From agony to ecstasy for pool champ

He is one of the most successful NZ Pool players ever but Matt Edwards has endured some of the darkest times of his life in recent years.

But after a remarkable first Oceania 10-ball Championship recently he is looking once again on the bright side of life and not yet ready to give up on his dreams.

The 21-time New Zealand champion had to come from behind to beat Sean Mark Malayan in the final, pulling off one of the most remarkable shots of his career.

Malayan, breaking in the final rack in the race to 11, left Edwards with a tough shot, having effectively snookered the Ngāti Kahu and Ngāpuhi gun.

“I just said to myself in my head, I just need to do one good shot. Just one good shot. That’s all I need. And then and it wasn’t on the way it would be traditionally because one of the balls is in the way so I had to put a bit of spin to get around a little bit. And yeah, as soon as I hit it, I was like, oh, it’s not bad. And then when I saw it come off that other rail, then I knew it was gonna go close and it went that just went in perfectly.”

Emotional moment

The win, his first Oceania title against some of the best international players, was an emotional moment for the 35-year-old after a turbulent four years involving legal challenges and the death of his child’s mother.

“A lot of people probably wrote me off but I just just keep sticking it in there. And I just bottled up all that emotion and, and I guess, sinking that last 10-ball all just came out. And you know, throwing the cue [at the end of the final] wasn’t frustration, it’s just the emotion coming out.”

Last year the Department of Internal Affairs charged Edwards and three others with the alleged theft of gaming machine grants following a three-year investigation into funding irregularities. Charges against him were dropped earlier this year, which he says proves his innocence.

“That was something that, you know, has held me down, I think, for a lot of years. And it did put, you know, a bad taste in my mouth and made me think ‘what am I doing?’

‘A tough time’

“I’m proud of my country, and I’ve always represented my country to the best that I could, And this is how I’m getting repaid? I spent my whole life dedicated to the sport, so it’s left a bit of a bad taste in my mouth.”

In September last year, Edwards’s former partner, and mother of his son, Moruldee Kasamchaiyan, died as a result of a brain tumour.

“You wouldn’t wish it on your worst enemies. It’s just absolute hell. But yeah, it’s just shocking news for that to happen and hard for the little boy, as well. It’s especially hard for him. But it’s just been a tough time. But, at the end, you’ve just got to stay positive and be resilient and keep moving forward.

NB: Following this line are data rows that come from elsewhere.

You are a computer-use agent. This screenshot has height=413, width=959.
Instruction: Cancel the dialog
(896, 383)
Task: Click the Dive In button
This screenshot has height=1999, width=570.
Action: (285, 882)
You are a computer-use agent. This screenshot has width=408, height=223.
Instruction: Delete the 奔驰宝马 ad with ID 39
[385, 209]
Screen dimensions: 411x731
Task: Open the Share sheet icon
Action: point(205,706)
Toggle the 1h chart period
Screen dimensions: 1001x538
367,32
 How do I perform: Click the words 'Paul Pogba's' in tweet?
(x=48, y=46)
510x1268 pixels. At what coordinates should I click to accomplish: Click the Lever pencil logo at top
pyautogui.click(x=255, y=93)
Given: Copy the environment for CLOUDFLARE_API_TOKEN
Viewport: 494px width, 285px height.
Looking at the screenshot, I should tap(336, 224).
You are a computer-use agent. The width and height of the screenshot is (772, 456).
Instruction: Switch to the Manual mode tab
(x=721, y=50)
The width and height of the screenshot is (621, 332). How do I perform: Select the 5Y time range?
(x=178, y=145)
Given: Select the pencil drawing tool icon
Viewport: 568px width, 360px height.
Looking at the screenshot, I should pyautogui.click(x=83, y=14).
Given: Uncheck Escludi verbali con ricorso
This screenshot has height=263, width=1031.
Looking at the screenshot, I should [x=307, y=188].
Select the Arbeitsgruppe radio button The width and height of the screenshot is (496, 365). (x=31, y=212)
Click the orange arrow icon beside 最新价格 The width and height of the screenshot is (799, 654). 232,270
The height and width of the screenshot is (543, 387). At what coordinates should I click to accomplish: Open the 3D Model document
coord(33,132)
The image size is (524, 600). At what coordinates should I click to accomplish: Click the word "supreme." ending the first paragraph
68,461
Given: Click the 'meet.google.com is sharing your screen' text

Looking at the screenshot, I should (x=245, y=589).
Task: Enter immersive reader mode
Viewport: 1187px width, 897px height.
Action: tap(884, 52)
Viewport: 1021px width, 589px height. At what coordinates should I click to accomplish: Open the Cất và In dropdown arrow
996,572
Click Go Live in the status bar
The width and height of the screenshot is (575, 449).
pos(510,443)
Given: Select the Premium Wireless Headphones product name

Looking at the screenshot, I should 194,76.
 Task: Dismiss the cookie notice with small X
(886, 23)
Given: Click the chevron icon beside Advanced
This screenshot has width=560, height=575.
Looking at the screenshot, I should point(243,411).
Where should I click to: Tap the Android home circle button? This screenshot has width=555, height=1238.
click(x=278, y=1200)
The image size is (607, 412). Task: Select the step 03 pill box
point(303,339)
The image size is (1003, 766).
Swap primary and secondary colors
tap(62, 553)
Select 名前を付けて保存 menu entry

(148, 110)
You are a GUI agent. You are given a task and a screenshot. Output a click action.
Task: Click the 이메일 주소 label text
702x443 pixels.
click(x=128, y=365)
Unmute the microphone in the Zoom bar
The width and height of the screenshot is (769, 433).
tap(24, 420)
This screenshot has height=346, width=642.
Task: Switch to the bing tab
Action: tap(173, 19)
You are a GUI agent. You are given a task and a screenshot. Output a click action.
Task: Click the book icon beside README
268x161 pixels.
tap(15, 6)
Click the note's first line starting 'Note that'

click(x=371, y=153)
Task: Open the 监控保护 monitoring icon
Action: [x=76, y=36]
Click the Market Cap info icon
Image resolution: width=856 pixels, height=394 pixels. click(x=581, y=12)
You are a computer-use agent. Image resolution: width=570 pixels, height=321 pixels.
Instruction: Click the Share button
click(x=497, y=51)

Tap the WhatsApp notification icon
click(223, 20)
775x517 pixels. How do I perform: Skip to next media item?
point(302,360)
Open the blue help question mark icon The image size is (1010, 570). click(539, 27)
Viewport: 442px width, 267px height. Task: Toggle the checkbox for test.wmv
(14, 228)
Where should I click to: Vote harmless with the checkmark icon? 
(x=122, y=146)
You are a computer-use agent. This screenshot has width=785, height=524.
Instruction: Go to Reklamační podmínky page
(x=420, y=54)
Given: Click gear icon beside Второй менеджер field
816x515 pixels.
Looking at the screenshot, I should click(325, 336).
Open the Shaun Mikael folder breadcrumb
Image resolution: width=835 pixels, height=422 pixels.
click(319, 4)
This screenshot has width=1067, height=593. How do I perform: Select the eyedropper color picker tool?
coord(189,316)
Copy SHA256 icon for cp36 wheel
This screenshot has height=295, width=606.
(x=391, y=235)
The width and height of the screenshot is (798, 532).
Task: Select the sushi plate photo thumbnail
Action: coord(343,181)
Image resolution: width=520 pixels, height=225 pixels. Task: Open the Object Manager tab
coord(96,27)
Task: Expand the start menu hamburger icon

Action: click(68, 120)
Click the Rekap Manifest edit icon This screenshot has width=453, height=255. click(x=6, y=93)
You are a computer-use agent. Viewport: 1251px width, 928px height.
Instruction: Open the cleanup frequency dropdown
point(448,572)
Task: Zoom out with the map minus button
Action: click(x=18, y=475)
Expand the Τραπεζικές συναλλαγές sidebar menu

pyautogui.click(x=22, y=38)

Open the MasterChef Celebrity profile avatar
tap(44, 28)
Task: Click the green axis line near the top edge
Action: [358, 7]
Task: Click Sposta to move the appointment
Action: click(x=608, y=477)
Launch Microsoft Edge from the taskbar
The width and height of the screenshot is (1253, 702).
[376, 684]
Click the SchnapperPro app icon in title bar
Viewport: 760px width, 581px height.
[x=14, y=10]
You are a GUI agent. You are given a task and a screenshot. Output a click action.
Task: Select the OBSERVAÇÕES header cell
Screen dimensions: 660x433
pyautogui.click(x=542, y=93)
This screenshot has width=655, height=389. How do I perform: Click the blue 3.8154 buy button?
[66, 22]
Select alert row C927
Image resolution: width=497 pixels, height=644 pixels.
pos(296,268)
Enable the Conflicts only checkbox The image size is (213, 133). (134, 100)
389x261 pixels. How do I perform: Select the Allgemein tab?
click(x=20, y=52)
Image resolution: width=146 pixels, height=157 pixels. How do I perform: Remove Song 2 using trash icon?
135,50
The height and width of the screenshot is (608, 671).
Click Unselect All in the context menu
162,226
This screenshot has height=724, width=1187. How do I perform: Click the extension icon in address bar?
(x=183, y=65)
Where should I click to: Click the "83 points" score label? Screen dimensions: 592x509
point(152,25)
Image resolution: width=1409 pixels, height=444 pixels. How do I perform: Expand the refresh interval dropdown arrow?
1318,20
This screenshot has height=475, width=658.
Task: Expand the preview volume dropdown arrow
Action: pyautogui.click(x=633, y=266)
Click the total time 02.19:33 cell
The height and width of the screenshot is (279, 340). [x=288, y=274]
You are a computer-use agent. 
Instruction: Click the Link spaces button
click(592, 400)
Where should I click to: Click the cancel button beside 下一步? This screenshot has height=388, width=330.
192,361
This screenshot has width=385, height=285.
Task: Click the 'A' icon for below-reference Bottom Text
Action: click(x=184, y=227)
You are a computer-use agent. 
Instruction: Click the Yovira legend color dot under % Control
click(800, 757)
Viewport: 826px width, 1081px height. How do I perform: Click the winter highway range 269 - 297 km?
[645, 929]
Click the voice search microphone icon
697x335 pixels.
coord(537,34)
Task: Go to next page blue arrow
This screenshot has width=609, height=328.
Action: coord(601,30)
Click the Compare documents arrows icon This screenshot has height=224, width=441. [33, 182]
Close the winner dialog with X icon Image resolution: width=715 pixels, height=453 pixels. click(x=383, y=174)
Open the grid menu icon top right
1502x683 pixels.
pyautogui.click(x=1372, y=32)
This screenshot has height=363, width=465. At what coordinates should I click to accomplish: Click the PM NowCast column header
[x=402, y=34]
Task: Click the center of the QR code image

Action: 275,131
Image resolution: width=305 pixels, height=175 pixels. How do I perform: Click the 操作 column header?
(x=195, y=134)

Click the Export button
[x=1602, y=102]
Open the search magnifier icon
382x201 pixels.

“It’s been definitely a hard time and difficult but I just keep telling myself at the end of the storm, there’s always a sunny day.”

The stress of the last three years also saw Edwards contemplate walking away from the sport he has played since he was 13, collecting more than 20 titles across multiple pool disciplines. Leading into the Oceania tournament, with a $30,000 (US) prize pool, he was only able to muster three days of practice, and having played a handful of tournaments during the year.

“It just created a lot of doubt for me having had a year off and not playing. And when I tried to practise, or when I did play some other events in the year and things like that, I never felt like I was myself as I was before when I was playing a lot.

Through to the other side

“It was very hard to battle those demons and then come back. So I guess that’s why there was so much emotion in that event as well for me to prove to myself and to everyone else that I can do it, and that I’m just gonna keep fighting and keep playing if that’s what I want to do.”

Edwards says now he has come through the other side of a tough period, he is looking to get back into playing internationally in the new year.

“We’ll see how we go because I want to give it one big nudge and then, when I do finish playing one day, at least I can say I left all on the table.”